Supplied entries Block Start
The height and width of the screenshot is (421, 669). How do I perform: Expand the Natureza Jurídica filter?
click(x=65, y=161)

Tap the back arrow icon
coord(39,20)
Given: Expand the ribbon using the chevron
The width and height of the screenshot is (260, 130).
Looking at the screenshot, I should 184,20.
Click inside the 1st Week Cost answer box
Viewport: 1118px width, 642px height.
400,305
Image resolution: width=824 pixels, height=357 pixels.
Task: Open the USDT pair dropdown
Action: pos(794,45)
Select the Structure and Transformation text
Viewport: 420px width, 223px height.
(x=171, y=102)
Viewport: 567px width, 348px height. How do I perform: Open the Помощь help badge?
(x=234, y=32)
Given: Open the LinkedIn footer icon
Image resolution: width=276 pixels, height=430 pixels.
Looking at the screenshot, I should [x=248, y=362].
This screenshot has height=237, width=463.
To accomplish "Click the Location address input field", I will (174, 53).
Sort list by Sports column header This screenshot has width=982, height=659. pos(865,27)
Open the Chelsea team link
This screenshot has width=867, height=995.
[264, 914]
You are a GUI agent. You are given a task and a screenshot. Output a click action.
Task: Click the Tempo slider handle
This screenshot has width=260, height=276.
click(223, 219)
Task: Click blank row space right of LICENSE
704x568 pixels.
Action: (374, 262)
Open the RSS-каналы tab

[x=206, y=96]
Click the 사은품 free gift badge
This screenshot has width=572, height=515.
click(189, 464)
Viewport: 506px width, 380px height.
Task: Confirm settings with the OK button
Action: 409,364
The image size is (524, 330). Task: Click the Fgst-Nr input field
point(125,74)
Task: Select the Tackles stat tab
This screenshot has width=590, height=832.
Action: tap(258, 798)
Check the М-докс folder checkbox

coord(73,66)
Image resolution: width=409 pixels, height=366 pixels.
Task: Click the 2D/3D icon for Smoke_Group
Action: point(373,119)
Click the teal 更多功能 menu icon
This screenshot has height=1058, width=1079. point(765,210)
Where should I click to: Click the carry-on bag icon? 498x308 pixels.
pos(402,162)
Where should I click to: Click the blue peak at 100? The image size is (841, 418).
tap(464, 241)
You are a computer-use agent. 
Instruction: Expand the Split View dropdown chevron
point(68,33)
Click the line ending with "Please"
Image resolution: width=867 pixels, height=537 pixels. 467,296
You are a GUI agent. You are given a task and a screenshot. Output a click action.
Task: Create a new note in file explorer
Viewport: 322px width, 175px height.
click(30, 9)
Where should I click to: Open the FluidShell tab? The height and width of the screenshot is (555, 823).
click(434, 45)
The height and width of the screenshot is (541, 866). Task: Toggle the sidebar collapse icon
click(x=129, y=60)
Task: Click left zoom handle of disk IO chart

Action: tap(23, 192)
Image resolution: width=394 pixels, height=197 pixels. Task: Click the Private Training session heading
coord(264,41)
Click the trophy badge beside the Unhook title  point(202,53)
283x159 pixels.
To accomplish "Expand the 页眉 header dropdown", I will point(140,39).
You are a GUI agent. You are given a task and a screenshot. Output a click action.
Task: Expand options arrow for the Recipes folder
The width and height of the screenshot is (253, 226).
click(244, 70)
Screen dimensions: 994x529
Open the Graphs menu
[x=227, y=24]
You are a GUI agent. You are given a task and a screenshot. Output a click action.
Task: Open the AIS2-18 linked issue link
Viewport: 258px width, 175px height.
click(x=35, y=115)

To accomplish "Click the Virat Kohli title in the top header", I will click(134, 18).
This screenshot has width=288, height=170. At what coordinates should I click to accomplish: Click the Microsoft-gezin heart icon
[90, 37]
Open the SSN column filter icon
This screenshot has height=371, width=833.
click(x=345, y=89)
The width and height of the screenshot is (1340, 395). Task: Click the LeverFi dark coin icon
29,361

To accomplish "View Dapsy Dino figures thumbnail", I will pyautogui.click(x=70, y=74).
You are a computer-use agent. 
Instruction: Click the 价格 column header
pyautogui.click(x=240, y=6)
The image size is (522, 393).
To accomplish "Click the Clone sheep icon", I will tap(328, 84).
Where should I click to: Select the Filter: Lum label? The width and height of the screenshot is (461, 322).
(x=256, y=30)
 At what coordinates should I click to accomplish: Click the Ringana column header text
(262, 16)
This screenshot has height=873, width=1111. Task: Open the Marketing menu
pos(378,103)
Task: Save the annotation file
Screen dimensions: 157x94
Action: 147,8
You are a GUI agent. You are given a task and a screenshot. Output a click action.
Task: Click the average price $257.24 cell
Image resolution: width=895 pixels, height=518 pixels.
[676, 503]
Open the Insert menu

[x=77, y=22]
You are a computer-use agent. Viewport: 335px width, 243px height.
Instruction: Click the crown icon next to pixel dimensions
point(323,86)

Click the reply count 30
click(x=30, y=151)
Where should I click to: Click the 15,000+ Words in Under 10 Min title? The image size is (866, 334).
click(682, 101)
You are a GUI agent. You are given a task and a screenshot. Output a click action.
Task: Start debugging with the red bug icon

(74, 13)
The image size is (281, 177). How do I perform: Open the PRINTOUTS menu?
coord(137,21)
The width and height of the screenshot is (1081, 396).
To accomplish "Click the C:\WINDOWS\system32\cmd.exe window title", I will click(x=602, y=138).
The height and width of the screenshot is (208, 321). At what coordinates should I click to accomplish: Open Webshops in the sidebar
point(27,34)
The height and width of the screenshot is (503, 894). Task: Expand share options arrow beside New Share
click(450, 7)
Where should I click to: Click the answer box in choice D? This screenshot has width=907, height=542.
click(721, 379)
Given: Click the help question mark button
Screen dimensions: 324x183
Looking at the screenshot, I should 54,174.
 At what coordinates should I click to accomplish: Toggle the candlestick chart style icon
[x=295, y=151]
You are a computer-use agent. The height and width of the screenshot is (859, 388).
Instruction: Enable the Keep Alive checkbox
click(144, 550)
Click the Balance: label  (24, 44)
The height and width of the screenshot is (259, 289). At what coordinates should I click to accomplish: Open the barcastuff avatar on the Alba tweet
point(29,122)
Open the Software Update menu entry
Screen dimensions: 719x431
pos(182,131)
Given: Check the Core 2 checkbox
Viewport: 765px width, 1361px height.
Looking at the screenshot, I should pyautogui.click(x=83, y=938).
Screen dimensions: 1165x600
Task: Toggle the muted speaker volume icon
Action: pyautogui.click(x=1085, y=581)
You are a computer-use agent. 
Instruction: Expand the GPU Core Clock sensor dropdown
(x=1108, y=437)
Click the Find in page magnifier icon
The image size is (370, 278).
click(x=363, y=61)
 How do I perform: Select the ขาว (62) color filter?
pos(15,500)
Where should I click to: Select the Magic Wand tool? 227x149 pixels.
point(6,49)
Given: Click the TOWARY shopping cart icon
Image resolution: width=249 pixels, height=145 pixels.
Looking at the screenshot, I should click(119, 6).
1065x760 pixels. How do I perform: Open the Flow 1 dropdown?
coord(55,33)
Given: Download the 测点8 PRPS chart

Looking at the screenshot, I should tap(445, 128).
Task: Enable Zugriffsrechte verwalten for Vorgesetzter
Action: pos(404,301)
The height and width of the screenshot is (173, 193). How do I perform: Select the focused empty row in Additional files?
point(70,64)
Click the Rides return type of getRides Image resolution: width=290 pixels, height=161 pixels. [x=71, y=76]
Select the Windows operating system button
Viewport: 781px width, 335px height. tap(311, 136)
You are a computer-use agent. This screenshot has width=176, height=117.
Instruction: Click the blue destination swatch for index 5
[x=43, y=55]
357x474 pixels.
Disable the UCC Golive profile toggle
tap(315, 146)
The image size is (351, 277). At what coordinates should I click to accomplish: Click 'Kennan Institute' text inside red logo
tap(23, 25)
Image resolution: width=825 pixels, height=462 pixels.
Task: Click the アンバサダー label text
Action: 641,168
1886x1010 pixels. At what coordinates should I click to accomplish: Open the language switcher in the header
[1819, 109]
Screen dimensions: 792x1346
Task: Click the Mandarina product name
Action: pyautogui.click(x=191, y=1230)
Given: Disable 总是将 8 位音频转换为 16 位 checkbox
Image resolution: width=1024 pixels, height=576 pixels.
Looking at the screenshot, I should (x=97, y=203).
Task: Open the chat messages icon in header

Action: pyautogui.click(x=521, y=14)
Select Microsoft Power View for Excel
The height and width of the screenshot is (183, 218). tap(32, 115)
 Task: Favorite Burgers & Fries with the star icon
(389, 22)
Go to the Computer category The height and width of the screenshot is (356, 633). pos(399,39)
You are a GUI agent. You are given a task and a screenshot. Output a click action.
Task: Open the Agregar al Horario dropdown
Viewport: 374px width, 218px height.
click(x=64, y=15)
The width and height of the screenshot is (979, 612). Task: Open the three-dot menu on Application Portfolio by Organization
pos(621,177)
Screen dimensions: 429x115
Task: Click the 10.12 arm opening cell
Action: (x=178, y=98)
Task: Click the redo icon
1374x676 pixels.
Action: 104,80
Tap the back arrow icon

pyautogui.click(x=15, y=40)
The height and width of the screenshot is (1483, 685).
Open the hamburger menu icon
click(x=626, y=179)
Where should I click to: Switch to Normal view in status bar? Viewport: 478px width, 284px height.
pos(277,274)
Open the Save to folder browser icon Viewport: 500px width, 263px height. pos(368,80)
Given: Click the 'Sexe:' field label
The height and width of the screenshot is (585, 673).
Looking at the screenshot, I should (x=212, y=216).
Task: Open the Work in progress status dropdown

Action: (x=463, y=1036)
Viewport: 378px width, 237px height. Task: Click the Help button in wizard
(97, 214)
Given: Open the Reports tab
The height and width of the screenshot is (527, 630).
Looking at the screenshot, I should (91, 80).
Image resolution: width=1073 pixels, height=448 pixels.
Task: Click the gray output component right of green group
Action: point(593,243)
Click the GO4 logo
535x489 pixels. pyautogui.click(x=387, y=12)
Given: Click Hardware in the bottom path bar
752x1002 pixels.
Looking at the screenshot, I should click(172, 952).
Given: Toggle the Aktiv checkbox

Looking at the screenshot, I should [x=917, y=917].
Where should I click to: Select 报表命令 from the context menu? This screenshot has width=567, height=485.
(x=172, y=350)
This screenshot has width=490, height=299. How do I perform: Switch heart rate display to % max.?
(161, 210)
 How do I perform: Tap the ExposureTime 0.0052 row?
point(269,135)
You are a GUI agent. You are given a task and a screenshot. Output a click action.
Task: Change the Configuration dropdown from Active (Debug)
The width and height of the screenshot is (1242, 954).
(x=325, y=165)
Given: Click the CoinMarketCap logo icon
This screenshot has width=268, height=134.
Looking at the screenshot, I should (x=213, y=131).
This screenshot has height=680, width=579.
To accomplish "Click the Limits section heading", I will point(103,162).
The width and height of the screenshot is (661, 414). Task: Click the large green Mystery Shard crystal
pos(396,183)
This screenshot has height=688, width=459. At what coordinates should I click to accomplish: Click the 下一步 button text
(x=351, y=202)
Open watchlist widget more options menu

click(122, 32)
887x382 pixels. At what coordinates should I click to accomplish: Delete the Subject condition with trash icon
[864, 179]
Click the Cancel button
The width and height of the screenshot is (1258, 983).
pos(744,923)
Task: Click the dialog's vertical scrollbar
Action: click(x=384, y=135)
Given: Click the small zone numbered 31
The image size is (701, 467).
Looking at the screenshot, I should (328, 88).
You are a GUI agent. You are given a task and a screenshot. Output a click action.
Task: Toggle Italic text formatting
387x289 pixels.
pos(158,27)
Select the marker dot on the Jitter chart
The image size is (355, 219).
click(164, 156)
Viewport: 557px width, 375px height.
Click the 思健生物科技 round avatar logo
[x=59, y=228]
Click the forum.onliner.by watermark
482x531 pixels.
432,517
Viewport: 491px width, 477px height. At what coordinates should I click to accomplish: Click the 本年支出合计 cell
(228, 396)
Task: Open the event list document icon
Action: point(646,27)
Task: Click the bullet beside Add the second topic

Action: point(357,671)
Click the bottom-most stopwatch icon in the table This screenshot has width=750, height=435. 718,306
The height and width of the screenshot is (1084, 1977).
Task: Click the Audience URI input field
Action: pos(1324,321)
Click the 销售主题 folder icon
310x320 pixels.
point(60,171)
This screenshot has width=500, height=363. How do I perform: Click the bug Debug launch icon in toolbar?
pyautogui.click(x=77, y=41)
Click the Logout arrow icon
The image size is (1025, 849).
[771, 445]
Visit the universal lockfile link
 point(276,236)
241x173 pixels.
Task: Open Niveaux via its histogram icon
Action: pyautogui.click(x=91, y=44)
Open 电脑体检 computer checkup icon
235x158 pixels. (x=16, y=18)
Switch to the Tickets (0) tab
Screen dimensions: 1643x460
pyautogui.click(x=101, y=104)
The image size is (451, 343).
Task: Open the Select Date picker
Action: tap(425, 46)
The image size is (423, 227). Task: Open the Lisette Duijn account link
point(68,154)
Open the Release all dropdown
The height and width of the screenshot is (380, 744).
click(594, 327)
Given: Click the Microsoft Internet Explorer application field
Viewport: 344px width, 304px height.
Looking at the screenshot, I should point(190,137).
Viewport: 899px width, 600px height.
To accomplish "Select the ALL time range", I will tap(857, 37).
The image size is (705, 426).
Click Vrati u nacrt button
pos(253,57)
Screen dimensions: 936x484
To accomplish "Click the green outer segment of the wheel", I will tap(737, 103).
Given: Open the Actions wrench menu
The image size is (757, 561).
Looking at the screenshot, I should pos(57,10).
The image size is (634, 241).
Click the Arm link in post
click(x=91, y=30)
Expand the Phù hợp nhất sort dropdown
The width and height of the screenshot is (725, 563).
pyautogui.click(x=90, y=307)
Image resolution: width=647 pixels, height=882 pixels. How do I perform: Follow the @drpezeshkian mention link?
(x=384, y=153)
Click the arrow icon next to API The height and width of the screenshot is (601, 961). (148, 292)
Supplied entries Block End
The task
Search the listing above for the lines with "Screen dimensions: 1643x460" and "The image size is (705, 426).", then output those lines and all lines between them exactly.

Response below
Screen dimensions: 1643x460
pyautogui.click(x=101, y=104)
The image size is (451, 343).
Task: Open the Select Date picker
Action: tap(425, 46)
The image size is (423, 227). Task: Open the Lisette Duijn account link
point(68,154)
Open the Release all dropdown
The height and width of the screenshot is (380, 744).
click(594, 327)
Given: Click the Microsoft Internet Explorer application field
Viewport: 344px width, 304px height.
Looking at the screenshot, I should point(190,137).
Viewport: 899px width, 600px height.
To accomplish "Select the ALL time range", I will tap(857, 37).
The image size is (705, 426).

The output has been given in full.